- **WORK TASK**:
Output nothing except the lines from the one containing "The height and" through the final line of the data, both included, typed exactly, minus the pictures.

- **SOURCE DATA**:
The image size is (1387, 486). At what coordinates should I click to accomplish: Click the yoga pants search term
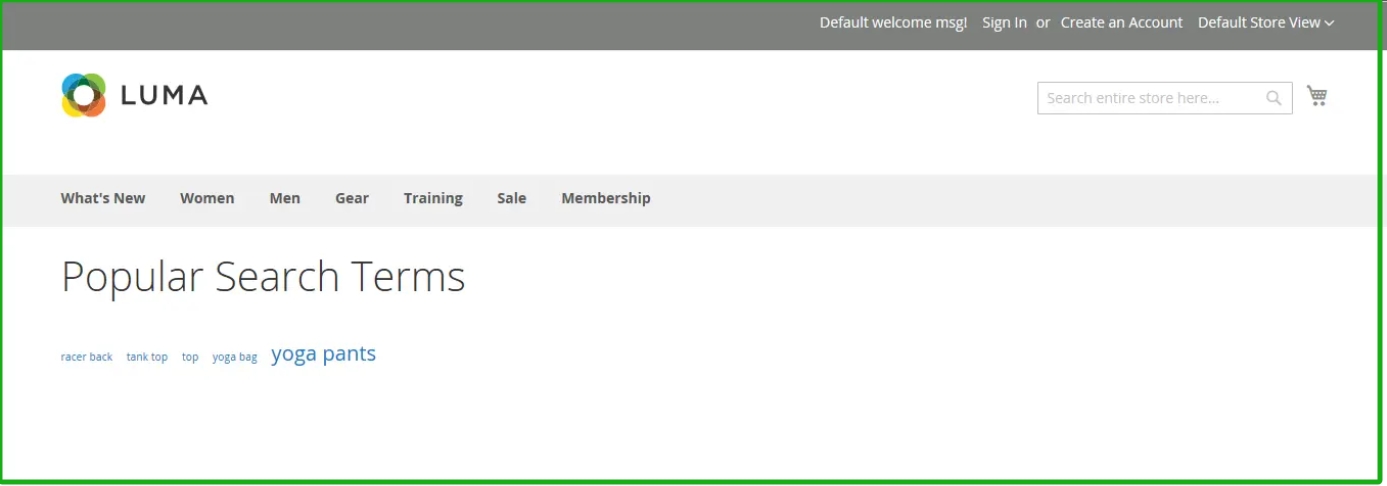(x=323, y=354)
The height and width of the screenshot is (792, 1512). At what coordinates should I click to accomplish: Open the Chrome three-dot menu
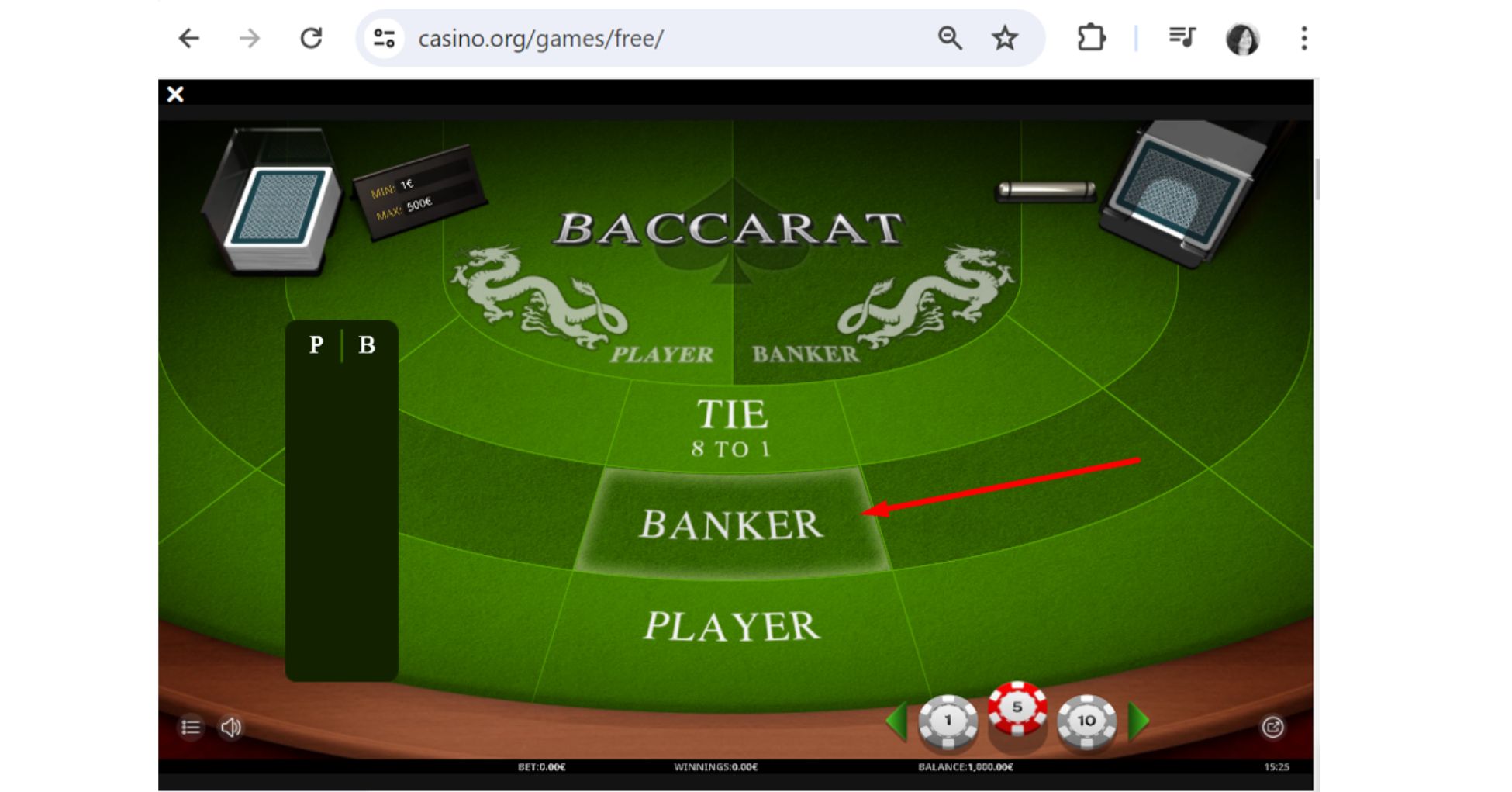(1304, 38)
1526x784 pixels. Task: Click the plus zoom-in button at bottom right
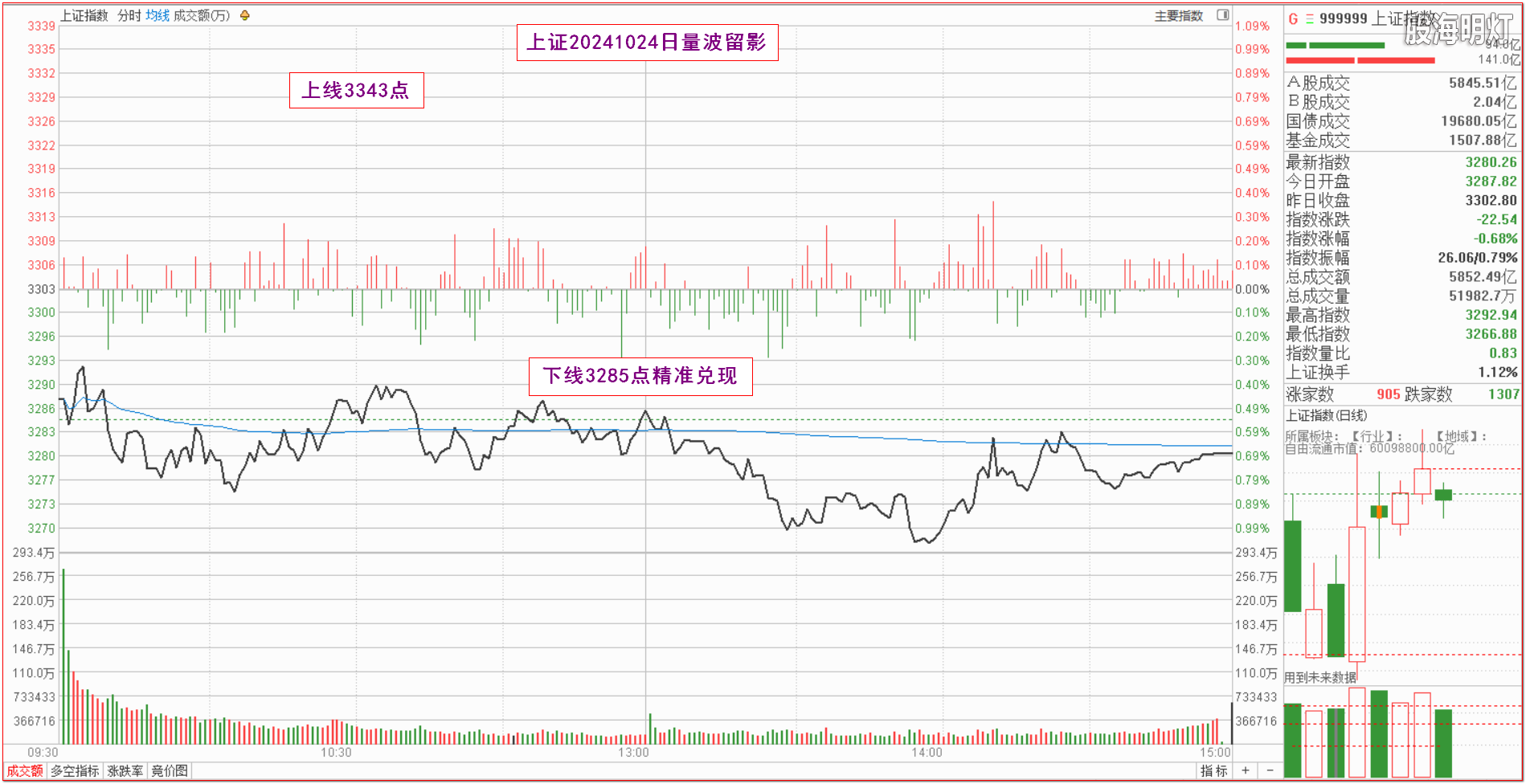pos(1246,770)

- **ANSWER**:
The height and width of the screenshot is (792, 1512). At what coordinates should I click to accomplish: Open the Chrome three-dot menu
(1304, 38)
1526x784 pixels. Task: Click the plus zoom-in button at bottom right
pos(1246,770)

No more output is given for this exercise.